In this paper, we compare the performance of two smaller language models, DeepMind’s RETRO model (7B parameters) and GPT-J (6B parameters), with two larger models, GPT-3 (175B parameters) and BLOOM (176B parameters), on the task of biomedical information retrieval. This task involves searching through a large corpus of research papers, in this case 480000 papers on protein structure and function prediction, to find relevant and accurate information in response to a query. We evaluate the models based on three key metrics: relevance, accuracy, and interpretability.
• Relevance refers to how closely the retrieved information matches the query. In information retrieval, this is typically measured using precision, which is the proportion of retrieved documents that are relevant, and recall, which is the proportion of relevant documents that are retrieved. To quantify these metrics, we use standard evaluation measures such as F1 score, which is the harmonic mean of precision and recall.

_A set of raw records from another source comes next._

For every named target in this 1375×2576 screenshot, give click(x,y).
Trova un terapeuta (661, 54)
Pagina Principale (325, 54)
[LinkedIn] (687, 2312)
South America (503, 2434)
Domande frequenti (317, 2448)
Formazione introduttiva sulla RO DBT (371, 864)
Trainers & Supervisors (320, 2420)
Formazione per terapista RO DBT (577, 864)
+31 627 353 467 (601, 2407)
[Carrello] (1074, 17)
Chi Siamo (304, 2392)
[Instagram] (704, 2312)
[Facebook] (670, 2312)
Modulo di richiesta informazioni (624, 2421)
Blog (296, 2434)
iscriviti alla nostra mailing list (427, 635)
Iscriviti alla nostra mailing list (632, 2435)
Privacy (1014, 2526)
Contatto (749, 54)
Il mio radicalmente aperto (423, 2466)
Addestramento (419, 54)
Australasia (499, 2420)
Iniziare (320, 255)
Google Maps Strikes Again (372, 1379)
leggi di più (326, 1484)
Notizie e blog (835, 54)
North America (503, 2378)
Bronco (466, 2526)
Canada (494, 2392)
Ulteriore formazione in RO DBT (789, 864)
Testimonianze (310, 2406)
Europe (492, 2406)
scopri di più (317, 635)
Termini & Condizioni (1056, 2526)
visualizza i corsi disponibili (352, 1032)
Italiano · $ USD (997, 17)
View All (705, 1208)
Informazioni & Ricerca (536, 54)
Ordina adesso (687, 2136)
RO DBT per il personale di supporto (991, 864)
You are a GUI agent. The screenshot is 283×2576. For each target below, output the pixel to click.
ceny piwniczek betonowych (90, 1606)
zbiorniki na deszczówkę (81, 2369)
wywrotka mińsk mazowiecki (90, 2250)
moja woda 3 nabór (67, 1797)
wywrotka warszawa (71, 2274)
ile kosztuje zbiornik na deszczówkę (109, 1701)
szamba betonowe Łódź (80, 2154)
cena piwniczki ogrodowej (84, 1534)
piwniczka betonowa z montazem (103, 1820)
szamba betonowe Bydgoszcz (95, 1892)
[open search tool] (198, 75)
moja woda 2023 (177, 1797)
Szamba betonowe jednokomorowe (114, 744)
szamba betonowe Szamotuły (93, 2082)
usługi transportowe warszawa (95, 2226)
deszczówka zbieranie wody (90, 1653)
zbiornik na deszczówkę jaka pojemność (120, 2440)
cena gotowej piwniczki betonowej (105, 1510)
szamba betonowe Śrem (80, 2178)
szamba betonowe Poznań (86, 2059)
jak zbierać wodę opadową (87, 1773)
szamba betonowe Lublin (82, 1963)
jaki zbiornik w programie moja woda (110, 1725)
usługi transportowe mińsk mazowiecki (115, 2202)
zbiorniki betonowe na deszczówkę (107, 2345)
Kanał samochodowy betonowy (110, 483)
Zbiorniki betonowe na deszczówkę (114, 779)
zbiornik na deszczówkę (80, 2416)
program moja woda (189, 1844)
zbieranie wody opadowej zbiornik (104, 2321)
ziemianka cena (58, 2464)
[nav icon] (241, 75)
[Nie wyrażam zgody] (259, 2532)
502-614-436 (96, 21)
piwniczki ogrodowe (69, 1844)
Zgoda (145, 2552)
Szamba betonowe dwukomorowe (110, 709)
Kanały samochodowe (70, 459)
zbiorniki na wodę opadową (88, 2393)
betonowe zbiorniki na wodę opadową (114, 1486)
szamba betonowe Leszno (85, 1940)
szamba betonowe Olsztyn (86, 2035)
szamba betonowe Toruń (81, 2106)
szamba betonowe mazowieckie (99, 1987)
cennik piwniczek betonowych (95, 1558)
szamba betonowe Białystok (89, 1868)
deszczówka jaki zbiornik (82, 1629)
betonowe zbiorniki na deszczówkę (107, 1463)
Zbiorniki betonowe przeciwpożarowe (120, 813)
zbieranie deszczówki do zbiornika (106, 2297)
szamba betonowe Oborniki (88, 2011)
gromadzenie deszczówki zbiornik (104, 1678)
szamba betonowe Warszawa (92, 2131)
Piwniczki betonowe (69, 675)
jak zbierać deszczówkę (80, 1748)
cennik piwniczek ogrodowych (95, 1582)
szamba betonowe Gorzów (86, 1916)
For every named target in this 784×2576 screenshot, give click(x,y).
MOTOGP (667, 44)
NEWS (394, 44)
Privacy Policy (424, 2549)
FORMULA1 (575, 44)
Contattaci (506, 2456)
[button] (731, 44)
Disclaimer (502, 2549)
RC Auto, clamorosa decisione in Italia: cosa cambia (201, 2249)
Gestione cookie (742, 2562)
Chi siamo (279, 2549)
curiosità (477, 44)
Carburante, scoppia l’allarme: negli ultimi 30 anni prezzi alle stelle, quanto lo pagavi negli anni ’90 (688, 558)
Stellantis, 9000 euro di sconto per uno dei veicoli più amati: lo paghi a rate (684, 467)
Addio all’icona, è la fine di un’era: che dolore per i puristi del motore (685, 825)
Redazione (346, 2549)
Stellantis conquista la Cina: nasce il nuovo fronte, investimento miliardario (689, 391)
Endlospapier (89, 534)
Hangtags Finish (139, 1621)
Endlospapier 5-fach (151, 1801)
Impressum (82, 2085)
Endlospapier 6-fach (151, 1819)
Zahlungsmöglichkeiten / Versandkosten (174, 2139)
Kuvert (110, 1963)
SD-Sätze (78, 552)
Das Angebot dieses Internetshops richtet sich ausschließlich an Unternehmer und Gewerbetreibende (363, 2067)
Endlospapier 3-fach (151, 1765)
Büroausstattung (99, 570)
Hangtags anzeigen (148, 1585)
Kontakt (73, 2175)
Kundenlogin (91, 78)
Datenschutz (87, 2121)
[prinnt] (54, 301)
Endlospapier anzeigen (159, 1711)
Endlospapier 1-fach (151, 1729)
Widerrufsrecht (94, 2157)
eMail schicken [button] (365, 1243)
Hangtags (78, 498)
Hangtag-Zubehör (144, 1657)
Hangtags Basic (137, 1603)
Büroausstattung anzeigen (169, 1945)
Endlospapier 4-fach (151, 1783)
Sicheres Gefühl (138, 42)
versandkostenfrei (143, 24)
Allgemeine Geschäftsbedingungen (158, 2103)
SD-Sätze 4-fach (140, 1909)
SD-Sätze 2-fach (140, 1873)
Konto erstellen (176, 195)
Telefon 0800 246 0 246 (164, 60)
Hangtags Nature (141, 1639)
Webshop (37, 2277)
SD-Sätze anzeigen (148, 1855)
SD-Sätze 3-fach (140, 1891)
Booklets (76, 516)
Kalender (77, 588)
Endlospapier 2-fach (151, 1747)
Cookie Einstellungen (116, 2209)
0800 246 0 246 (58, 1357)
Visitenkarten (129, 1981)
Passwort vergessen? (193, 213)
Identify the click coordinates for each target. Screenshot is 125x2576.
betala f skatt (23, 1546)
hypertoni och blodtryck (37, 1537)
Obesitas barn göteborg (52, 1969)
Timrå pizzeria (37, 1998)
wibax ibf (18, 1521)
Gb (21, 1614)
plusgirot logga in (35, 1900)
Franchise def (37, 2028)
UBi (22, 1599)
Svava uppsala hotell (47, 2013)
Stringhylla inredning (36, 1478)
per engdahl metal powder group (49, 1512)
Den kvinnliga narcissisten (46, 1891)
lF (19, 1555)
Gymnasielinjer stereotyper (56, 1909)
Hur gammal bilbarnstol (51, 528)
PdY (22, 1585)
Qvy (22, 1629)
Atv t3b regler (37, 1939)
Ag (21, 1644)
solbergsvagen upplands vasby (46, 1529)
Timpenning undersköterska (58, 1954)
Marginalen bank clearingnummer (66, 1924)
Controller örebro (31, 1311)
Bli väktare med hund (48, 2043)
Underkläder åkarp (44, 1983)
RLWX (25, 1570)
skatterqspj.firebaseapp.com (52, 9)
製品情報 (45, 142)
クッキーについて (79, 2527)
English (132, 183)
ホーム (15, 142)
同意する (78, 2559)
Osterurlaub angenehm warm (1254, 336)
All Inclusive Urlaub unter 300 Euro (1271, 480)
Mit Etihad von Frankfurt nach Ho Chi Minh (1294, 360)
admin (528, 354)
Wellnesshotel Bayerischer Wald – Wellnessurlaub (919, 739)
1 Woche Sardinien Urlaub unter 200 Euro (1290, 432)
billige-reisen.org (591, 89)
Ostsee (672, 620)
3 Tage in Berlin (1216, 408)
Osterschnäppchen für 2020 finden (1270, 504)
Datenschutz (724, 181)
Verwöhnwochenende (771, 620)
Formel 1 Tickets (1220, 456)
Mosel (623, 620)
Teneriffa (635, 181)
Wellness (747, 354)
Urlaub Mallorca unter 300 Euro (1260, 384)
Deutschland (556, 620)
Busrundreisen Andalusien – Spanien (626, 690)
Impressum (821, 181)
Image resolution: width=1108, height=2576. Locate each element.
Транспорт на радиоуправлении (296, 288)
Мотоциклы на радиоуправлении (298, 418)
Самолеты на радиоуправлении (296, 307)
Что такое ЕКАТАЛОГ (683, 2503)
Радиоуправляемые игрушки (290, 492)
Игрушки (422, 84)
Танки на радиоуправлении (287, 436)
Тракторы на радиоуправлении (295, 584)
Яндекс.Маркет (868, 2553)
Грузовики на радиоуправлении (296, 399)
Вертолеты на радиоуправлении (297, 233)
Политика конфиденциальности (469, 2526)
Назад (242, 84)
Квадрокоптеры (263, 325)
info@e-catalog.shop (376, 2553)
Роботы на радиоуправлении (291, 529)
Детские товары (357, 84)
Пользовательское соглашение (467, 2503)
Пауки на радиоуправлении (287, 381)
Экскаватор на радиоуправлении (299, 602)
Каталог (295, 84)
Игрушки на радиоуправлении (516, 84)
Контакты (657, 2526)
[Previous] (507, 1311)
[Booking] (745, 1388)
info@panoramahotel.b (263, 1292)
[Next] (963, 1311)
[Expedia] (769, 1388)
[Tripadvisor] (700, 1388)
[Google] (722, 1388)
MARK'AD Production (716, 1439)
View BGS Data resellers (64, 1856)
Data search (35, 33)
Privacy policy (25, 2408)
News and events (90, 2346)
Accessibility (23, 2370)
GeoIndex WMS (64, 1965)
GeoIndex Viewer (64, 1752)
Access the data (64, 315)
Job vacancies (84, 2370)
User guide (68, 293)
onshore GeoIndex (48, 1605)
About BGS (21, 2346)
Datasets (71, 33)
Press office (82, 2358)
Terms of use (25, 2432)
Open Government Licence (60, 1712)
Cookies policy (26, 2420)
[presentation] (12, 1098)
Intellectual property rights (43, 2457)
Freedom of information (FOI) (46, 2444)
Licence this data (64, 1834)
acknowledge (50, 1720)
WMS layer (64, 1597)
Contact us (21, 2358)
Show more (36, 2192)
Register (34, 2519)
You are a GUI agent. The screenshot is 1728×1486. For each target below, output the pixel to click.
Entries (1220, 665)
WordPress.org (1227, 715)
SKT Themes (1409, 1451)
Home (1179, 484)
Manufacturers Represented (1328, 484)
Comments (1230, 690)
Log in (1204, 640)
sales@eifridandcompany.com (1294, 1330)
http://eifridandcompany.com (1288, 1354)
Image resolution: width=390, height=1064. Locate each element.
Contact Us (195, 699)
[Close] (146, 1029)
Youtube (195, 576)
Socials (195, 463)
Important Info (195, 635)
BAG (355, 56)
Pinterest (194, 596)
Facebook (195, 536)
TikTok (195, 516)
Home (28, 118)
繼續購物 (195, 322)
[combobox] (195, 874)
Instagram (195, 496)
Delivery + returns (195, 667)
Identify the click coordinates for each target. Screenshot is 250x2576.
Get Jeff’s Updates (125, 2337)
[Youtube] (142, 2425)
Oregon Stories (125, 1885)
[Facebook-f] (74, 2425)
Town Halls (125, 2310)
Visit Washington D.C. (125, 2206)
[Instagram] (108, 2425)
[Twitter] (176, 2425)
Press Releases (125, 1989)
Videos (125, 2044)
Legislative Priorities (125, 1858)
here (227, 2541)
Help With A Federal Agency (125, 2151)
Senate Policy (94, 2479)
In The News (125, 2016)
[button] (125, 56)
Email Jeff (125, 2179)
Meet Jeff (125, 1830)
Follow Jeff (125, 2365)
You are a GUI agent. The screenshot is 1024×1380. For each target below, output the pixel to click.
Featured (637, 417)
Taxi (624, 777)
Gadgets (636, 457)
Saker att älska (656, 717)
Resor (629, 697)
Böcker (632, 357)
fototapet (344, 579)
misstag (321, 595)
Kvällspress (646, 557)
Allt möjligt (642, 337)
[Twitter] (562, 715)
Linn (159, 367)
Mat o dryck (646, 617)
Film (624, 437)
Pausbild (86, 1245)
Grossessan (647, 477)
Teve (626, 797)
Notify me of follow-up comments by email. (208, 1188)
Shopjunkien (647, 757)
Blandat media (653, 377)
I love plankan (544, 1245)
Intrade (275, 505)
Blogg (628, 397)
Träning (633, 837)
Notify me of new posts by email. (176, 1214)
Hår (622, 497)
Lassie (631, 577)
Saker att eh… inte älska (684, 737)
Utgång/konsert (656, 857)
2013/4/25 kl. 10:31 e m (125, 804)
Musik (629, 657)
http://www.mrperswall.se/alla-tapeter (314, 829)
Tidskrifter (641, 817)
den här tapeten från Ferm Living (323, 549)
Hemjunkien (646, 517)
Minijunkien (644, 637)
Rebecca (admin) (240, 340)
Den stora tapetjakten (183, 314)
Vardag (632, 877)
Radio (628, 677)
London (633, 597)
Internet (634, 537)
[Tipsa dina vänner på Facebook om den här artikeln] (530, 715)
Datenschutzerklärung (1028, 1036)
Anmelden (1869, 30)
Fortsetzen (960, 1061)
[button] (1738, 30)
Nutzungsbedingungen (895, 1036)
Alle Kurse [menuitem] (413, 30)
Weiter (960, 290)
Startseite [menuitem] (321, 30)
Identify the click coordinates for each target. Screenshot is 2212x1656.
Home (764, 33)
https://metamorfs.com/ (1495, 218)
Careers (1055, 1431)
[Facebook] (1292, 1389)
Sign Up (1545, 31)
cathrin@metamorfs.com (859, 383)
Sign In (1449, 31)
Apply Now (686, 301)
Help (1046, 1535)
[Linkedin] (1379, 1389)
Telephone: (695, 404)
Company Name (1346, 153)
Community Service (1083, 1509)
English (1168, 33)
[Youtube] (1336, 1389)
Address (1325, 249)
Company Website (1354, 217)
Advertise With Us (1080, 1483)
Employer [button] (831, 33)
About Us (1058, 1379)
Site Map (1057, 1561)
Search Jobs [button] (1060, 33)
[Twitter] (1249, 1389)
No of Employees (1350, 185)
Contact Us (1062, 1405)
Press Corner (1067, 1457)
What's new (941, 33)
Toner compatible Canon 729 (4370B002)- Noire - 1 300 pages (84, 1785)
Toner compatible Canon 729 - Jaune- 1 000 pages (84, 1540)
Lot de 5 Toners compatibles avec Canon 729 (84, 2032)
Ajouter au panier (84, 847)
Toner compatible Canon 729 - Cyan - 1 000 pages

• Accuracy refers to the overall correctness of the retrieved information. In the biomedical domain, this could be measured by the percentage of correctly retrieved documents that are relevant to the given query. Relevance refers to the extent to which the retrieved documents are related to the given query. In information retrieval, this is typically measured using precision and recall. Precision is the proportion of retrieved documents that are relevant to the query, while recall is the proportion of relevant documents that are retrieved.
• Interpretability refers to the ease with which the results of the model can be understood and explained. In the context of information retrieval, this could include the ability to identify the specific factors that influenced the model’s decision-making process and to understand the relationships between the retrieved documents and the given query.
Overall, the compounded benefits of precision tuning in biomedical information retrieval include improved accuracy, better interpretability, and a reduction in entropy. These factors make precision tuning an important consideration in the development and fine-tuning of language models for use in specific use cases.